::: SUPPLIED DATA
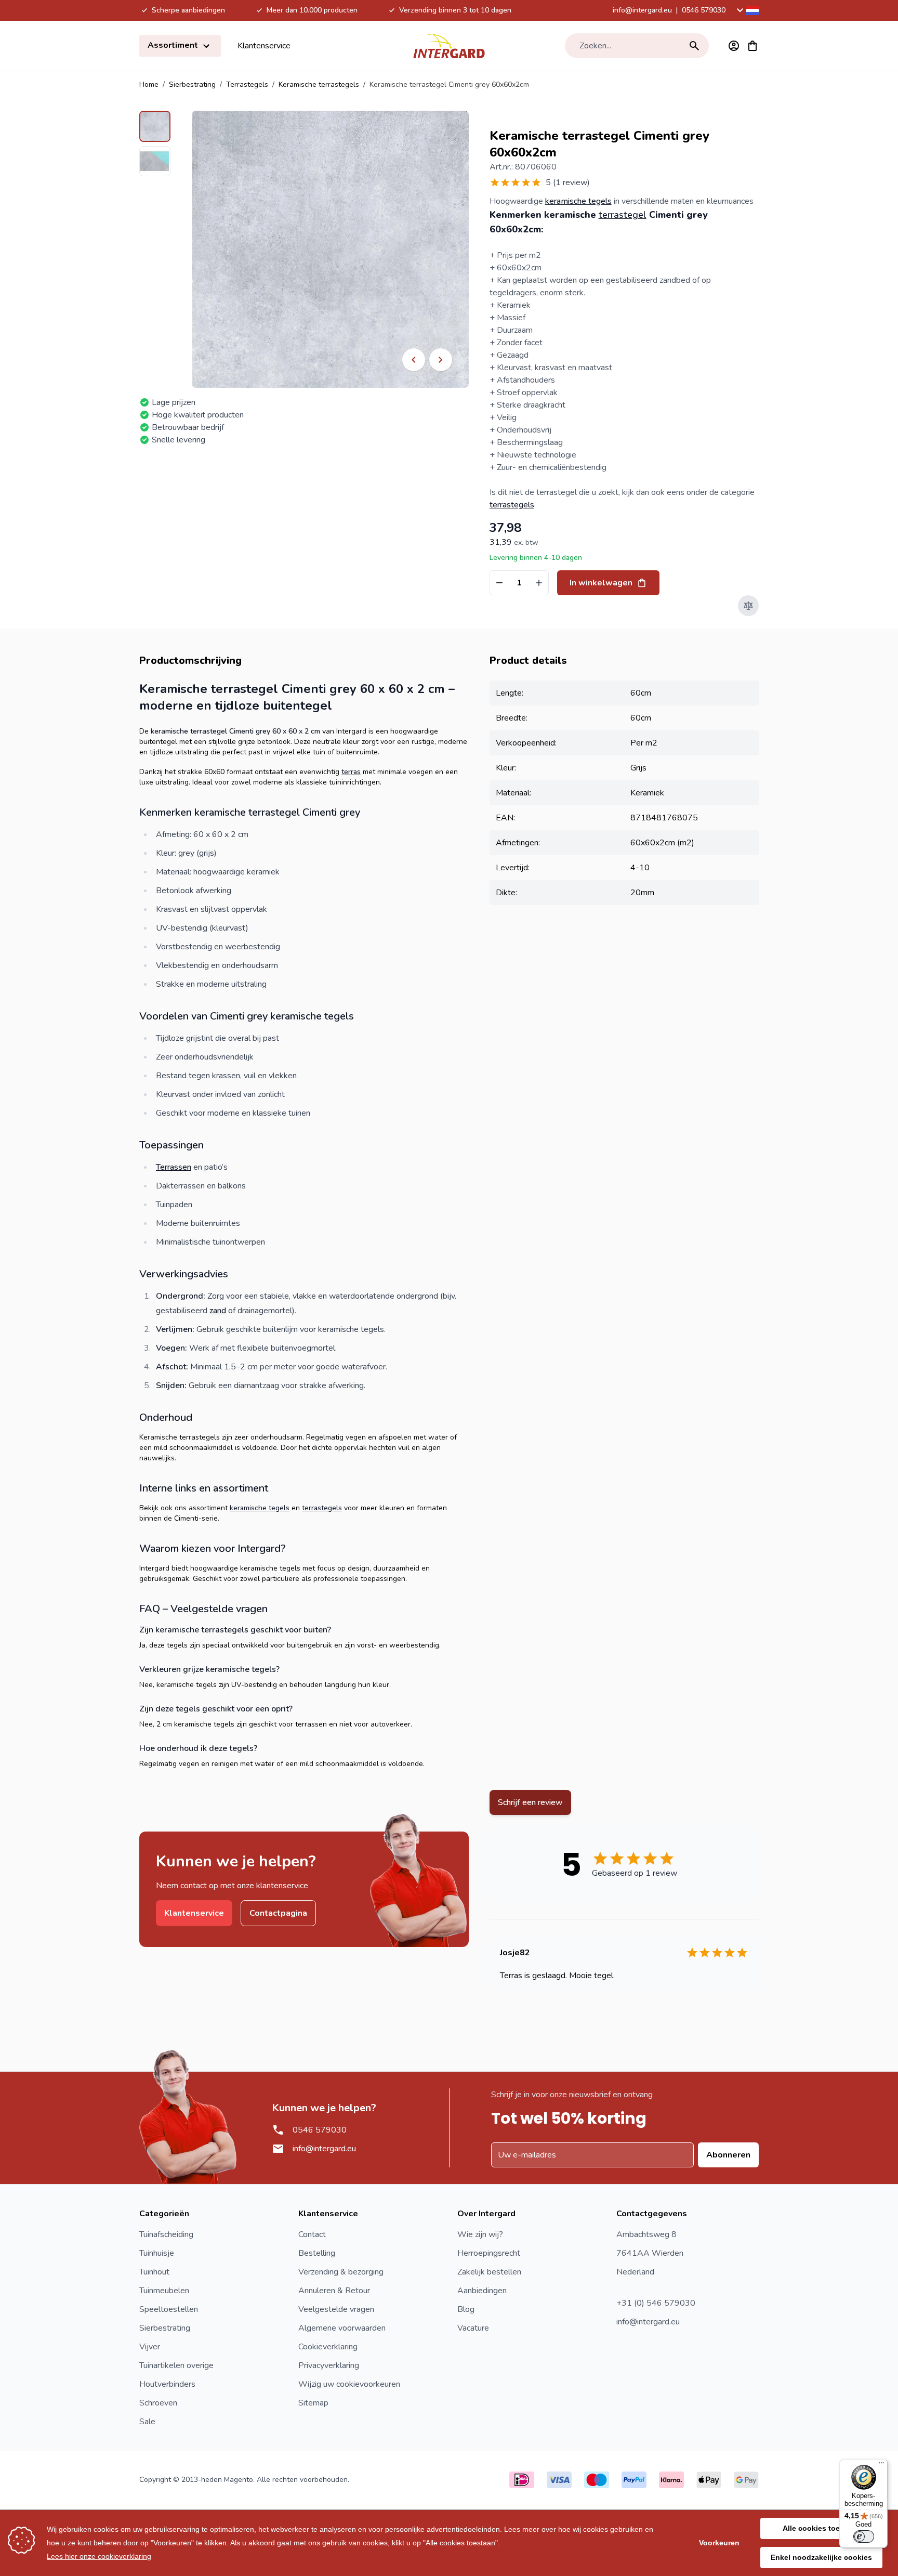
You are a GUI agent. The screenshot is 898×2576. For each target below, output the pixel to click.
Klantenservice (263, 45)
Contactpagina (278, 1913)
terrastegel (622, 214)
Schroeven (158, 2403)
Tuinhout (154, 2272)
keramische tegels (578, 201)
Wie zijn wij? (480, 2234)
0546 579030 (703, 10)
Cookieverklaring (328, 2346)
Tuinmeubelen (164, 2290)
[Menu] (881, 2465)
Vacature (473, 2328)
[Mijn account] (734, 46)
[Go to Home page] (449, 45)
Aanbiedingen (482, 2290)
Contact (312, 2234)
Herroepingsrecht (488, 2253)
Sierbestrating (192, 84)
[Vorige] (413, 359)
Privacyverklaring (328, 2365)
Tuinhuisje (156, 2253)
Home (149, 84)
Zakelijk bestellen (489, 2272)
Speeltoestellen (168, 2309)
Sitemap (313, 2403)
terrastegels (512, 505)
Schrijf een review (530, 1802)
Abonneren (728, 2155)
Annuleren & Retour (334, 2290)
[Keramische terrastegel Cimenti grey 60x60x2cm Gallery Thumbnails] (154, 143)
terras (351, 772)
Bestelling (316, 2253)
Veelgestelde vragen (336, 2309)
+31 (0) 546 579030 (655, 2303)
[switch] (863, 2536)
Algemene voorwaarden (342, 2328)
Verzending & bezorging (341, 2272)
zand (217, 1310)
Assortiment (174, 45)
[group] (540, 182)
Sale (147, 2421)
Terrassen (173, 1167)
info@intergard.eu (642, 10)
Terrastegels (247, 84)
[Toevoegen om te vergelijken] (748, 605)
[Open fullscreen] (330, 249)
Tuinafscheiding (166, 2234)
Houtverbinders (167, 2384)
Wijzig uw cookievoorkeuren (349, 2384)
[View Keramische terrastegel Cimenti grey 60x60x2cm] (154, 126)
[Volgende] (440, 359)
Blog (465, 2309)
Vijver (149, 2346)
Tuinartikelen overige (176, 2365)
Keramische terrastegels (319, 84)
::::::
§ WORK ORDER
From the records above, give again exactly the lines running from the line with "0546 579030 (703, 10)" to the line with "Tuinhuisje (156, 2253)", inclusive.

§ ANSWER BELOW
0546 579030 (703, 10)
Cookieverklaring (328, 2346)
Tuinmeubelen (164, 2290)
[Menu] (881, 2465)
Vacature (473, 2328)
[Mijn account] (734, 46)
[Go to Home page] (449, 45)
Aanbiedingen (482, 2290)
Contact (312, 2234)
Herroepingsrecht (488, 2253)
Sierbestrating (192, 84)
[Vorige] (413, 359)
Privacyverklaring (328, 2365)
Tuinhuisje (156, 2253)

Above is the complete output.